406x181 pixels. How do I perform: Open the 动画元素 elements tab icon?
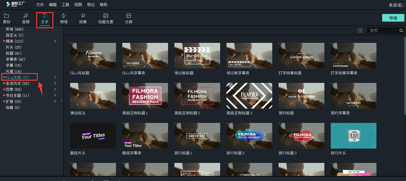105,16
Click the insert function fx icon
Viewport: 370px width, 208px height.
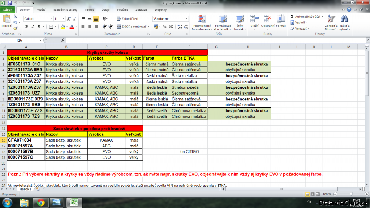63,40
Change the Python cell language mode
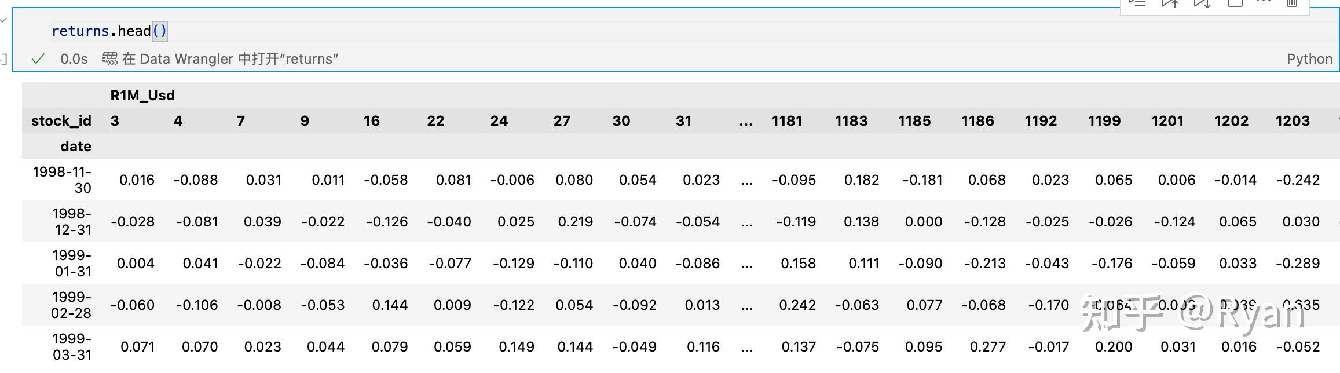The width and height of the screenshot is (1340, 373). 1309,59
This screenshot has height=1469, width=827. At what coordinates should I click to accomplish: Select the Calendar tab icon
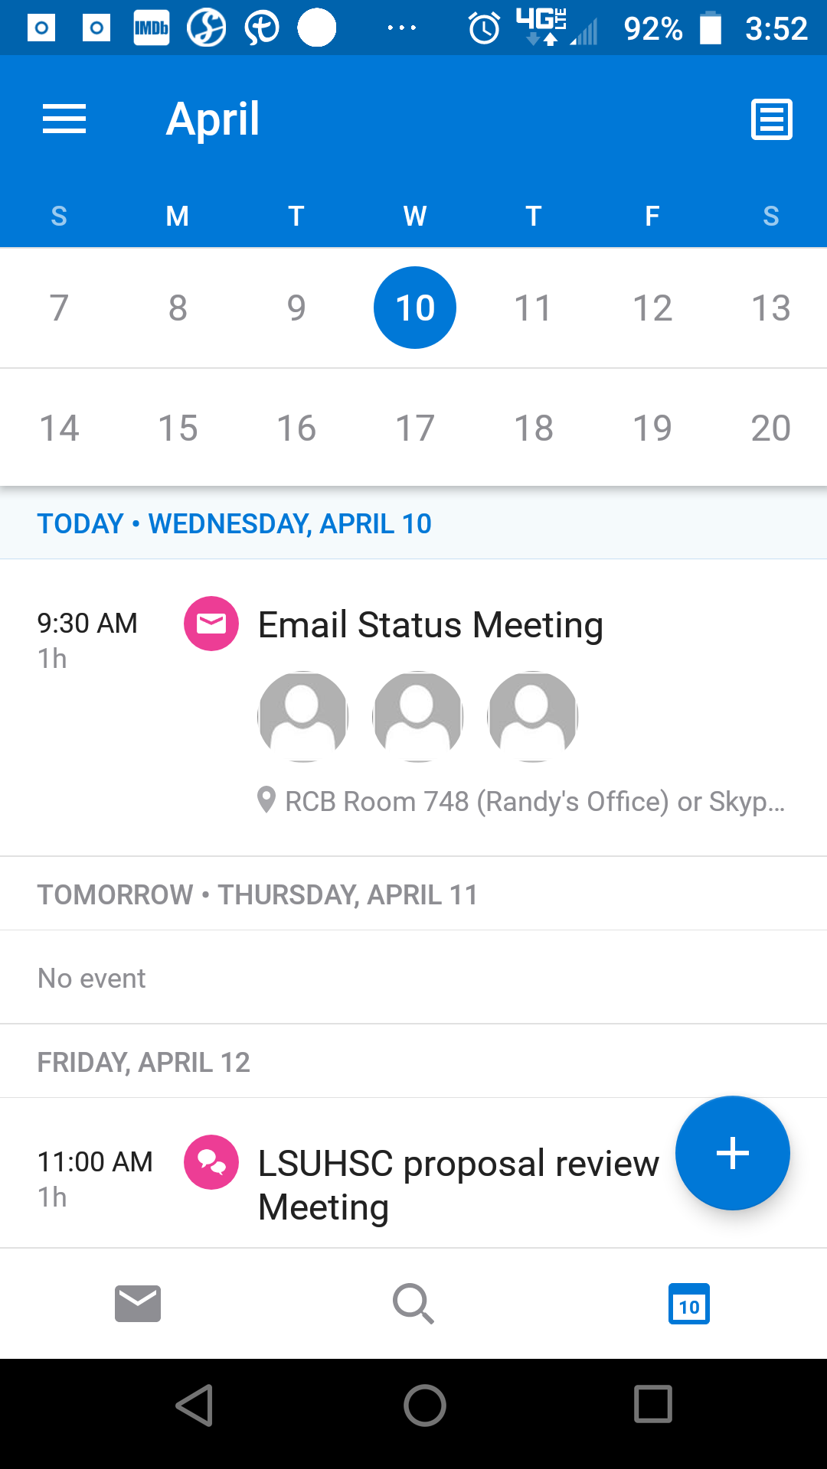click(689, 1304)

- Work request:
Each of the entries above must be copied exactly, but the pictures stay out.

- Exercise answer:
406x181 pixels. How do I perform: Open the 动画元素 elements tab icon?
105,16
Click the insert function fx icon
Viewport: 370px width, 208px height.
63,40
Change the Python cell language mode
The width and height of the screenshot is (1340, 373). 1309,59
This screenshot has height=1469, width=827. At what coordinates should I click to accomplish: Select the Calendar tab icon
click(689, 1304)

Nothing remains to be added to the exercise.